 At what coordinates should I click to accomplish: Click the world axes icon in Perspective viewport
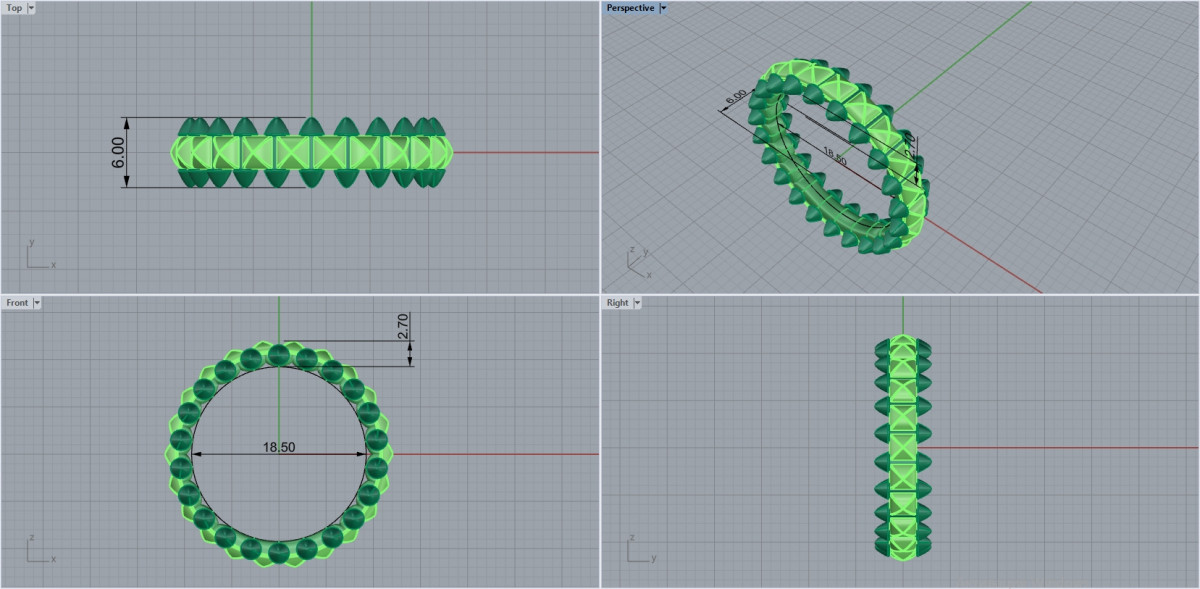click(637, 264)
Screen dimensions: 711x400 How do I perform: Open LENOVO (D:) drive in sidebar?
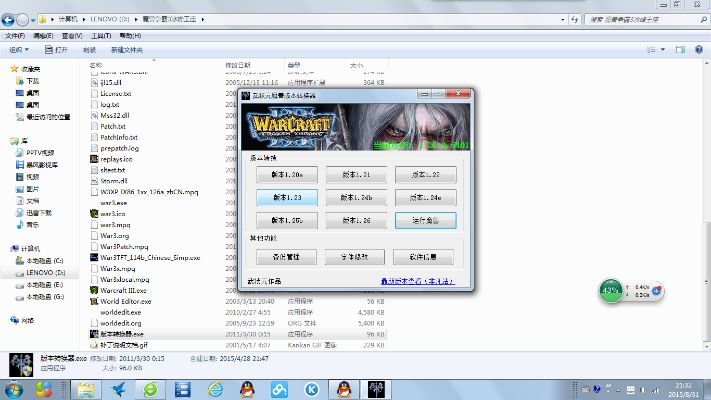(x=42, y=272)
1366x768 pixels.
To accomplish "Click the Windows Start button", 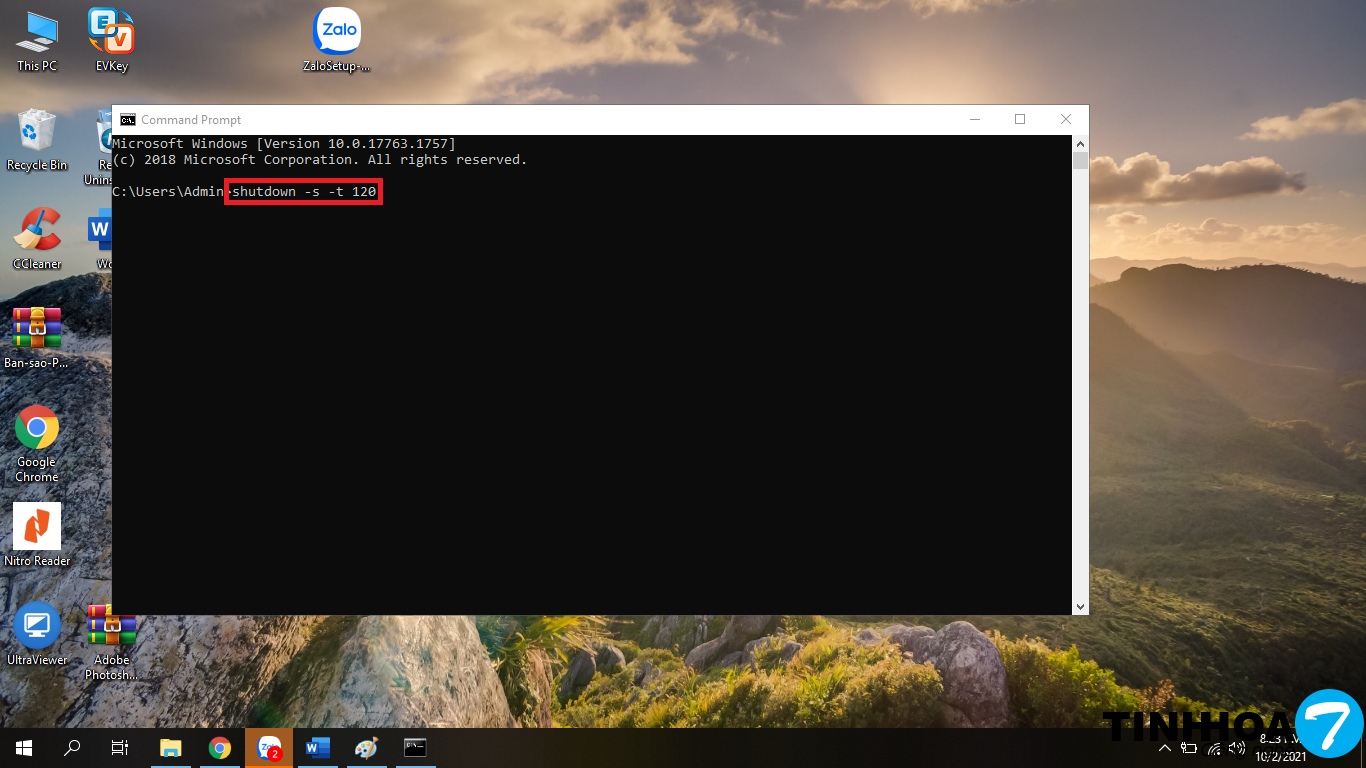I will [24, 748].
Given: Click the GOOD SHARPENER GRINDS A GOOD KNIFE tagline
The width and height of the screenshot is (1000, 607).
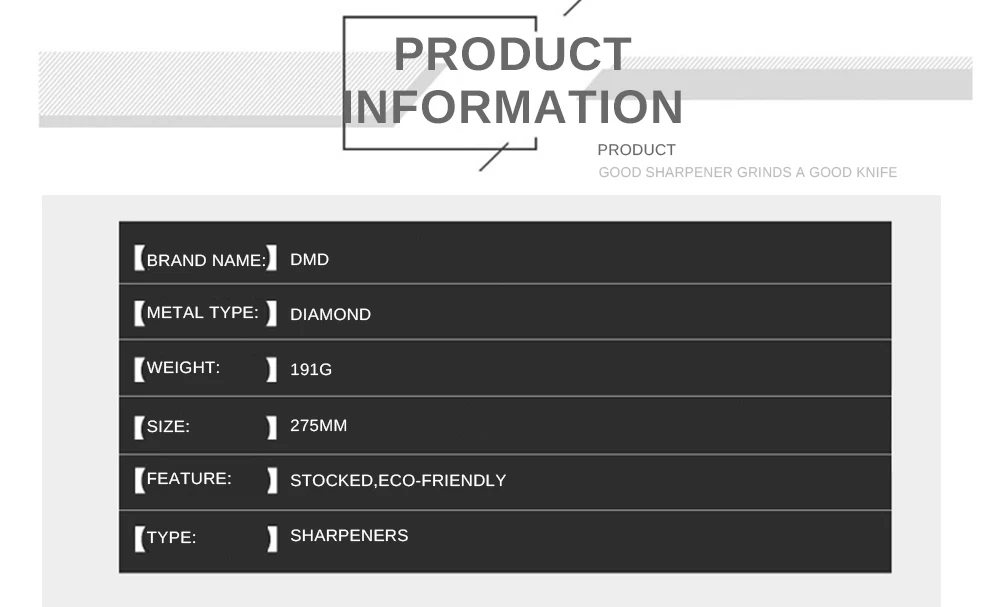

--

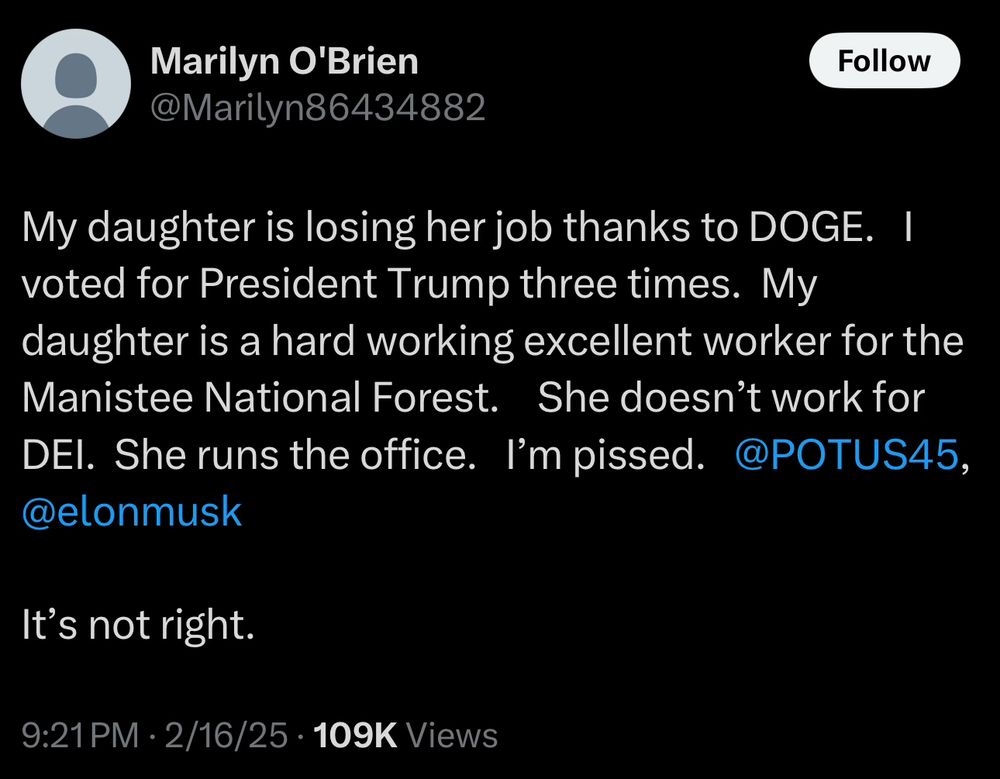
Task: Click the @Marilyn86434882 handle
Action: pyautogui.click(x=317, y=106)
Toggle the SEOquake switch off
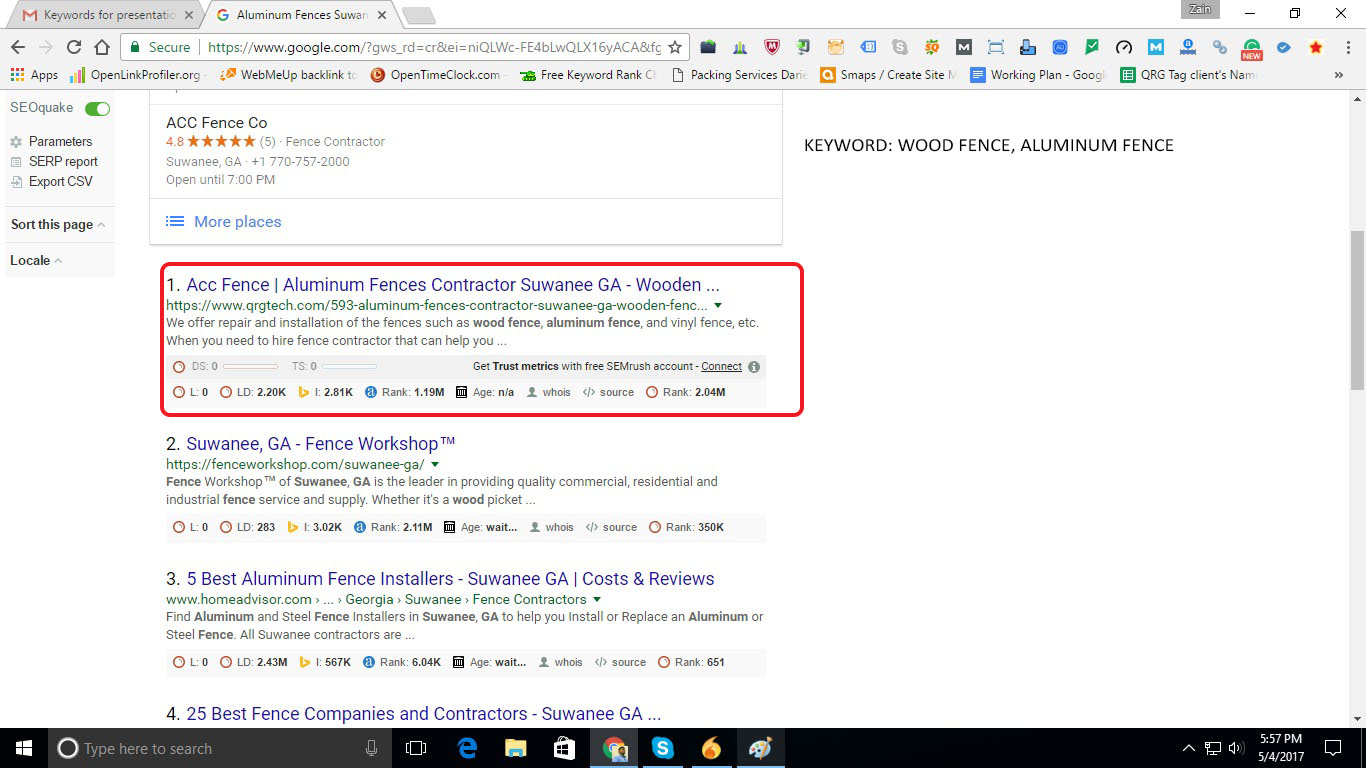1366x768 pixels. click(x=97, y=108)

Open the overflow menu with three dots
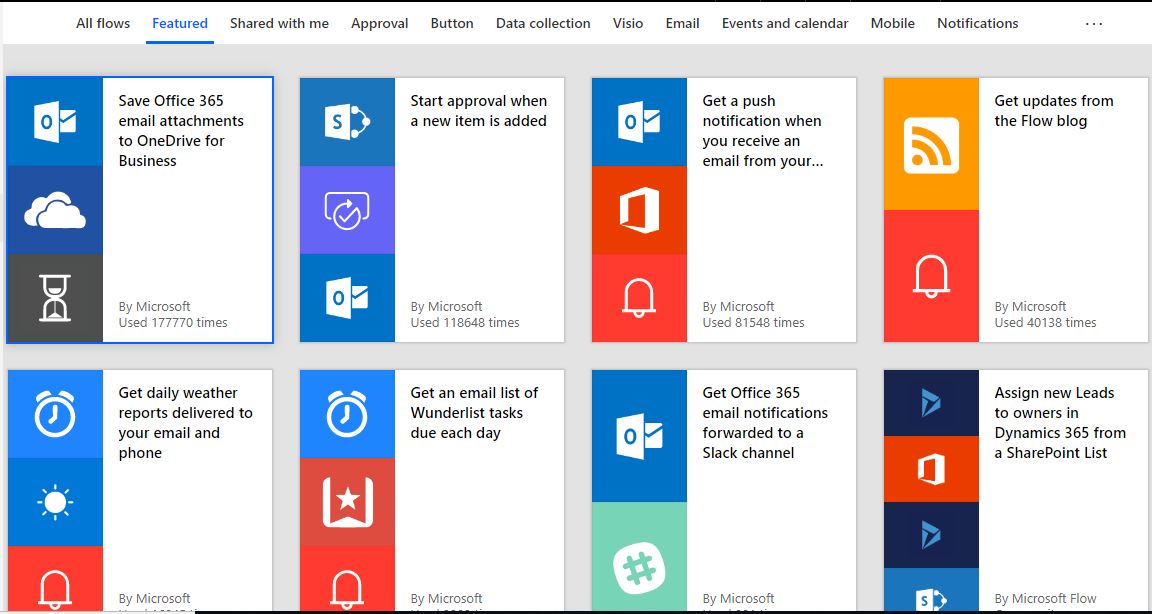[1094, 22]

...

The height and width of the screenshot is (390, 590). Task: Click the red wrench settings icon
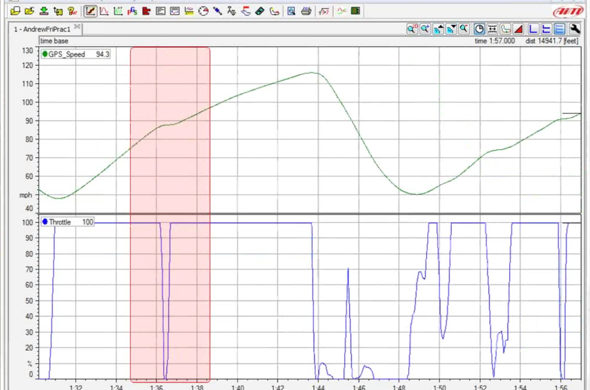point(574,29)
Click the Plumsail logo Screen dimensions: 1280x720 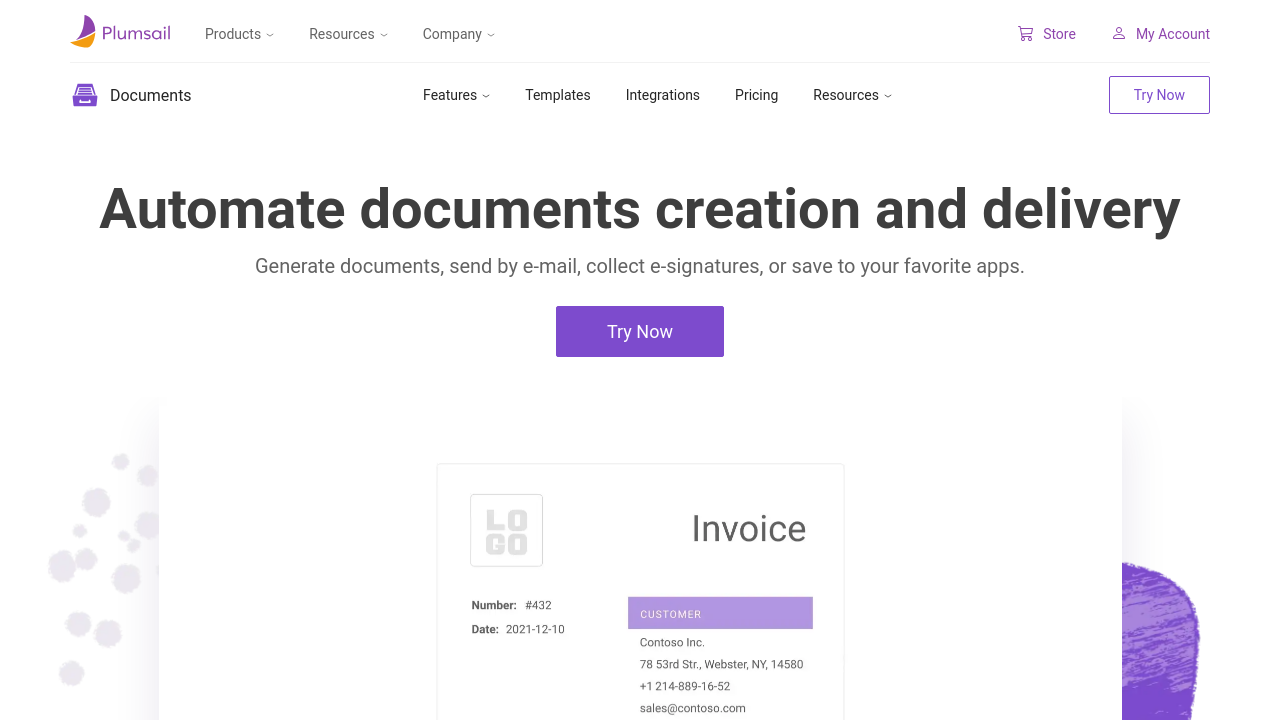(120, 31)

Task goal: Your answer should be the lines of the listing above between the line holding "Given: Click the" and the line holding "The width and", inclusive, restated word for word and alone.

Task answer:
Given: Click the GOOD SHARPENER GRINDS A GOOD KNIFE tagline
The width and height of the screenshot is (1000, 607).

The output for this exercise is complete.